SA energy policy informed by entrenched mining interests – NPC commissioner
JOHANNESBURG (miningweekly.com) – National Planning Commission (NPC) commissioner Tasneem Essop has highlighted a growing global movement against the continued use of coal as a source of energy, telling a panel discussion on Monday that South Africa’s coal-fired power station build programme and continued reliance on fossil fuels was, to some extent, the result of the entrenchment of the interest of large mineral resources firms in government.
“The introduction of democracy [in 1994] was not the end of entrenched interests of those that control the mineral resources and we [still] don’t know how to structure our economy in a way that we can evolve away from a dependence [on coal],” she commented during an energy forum in Johannesburg organised by policy think tank Friedrich Ebert Stiftung and the South African Civil Society Information Service.
This argument was reiterated by international environmental organisation 350.org regional team leader Ferrial Adam, who averred that South Africa’s official energy agenda remained informed by a “politically and economically powerful” mineral industry.

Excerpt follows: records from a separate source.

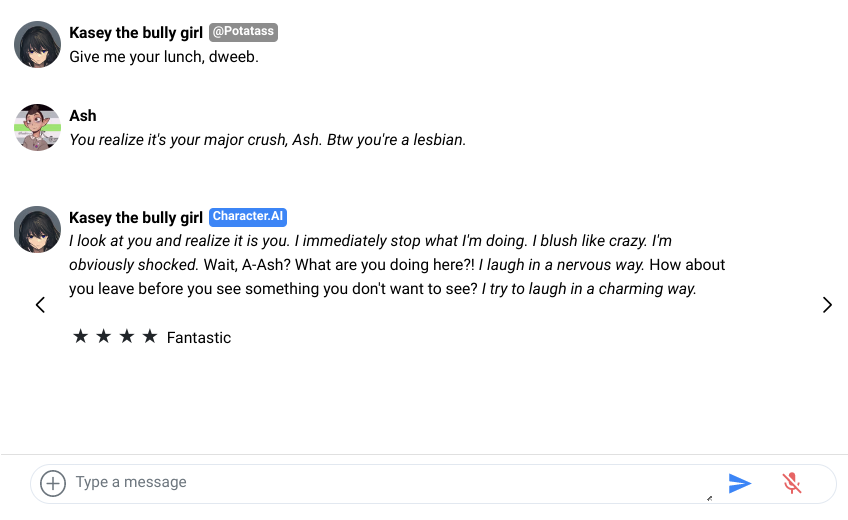Toggle the muted microphone icon
Viewport: 848px width, 520px height.
pyautogui.click(x=792, y=484)
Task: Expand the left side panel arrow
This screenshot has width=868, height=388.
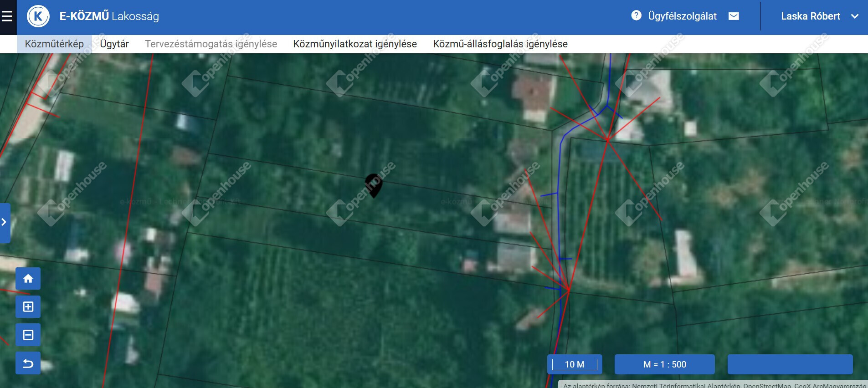Action: click(x=5, y=223)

“Government is so close to the mining sector and to those in the fossil fuel sector, [and] this influences policy,” she told delegates.
Essop, who was also the head of the World Wide Fund for Nature-South Africa’s low carbon frameworks unit, further acknowledged contradictions in the NPC’s energy plan for South Africa, which supported investment in coal-fired energy but called also for a transition away from carbon fuels.

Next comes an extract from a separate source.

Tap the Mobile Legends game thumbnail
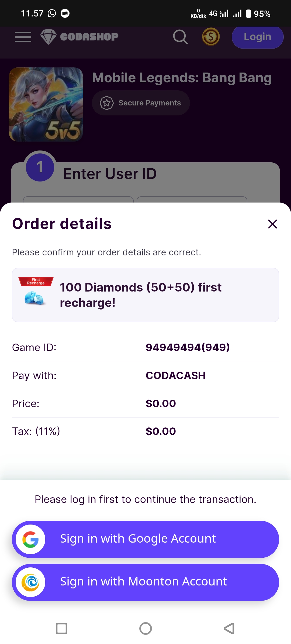The height and width of the screenshot is (644, 291). [x=46, y=104]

“The plan does have contradictory elements, but when it was adopted in 2011 things were different…and there is now no future for coal. Hopefully the new [NPC commissioners] will take up these issues again and see that a coal future is meaningless,” she asserted.
According to Essop, South Africa’s current energy policy was misguidedly focused on how best to add immediate capacity to the grid rather than considering the longer-term climate change and environmental impacts of a coal-reliant South Africa.

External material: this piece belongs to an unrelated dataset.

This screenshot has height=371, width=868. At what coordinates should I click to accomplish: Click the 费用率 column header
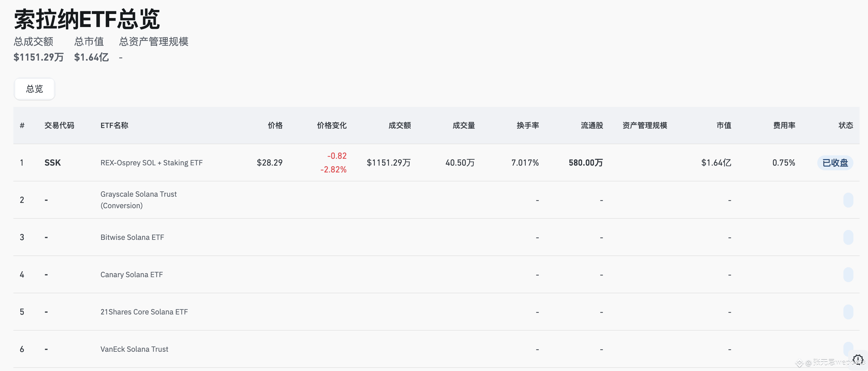coord(784,126)
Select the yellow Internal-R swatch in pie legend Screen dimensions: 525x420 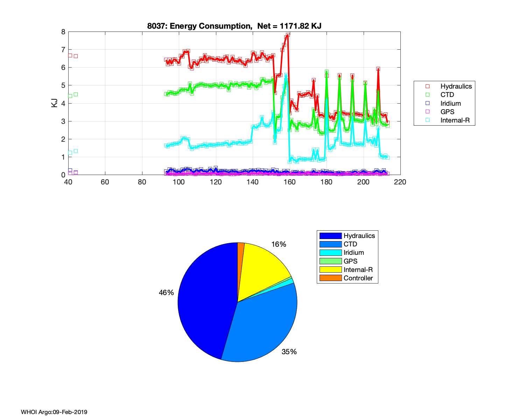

Noting that there was “a bit of movement” from government in terms of the promotion of renewable energy through the Renewable Energy Independent Power Producer Procurement Programme, she argued that this was not at sufficient scale.
“I’m certain that a crisis is one of the best ways to catalyst short-termism; we’re seeing reaction by the government and public for a solution, [but] we don’t care how [we arrive at the solution], we just want load-shedding to stop,” Essop said.
She further believed that South Africa lagged a global trend that saw movement away from the use of fossil fuels as a long-term energy source and a divestment by companies of their coal assets.
South African civil society also remained largely unengaged on this issue and did not adequately lobby government towards a more renewable energy-focused policy, she added.
“Civil society needs to do something in this space. When looking at the [global] trends related to coal, there are more and more financial institutions that have signalled they will no longer invest in coal, so why are we not seeing this trend reflected back home?” she posed.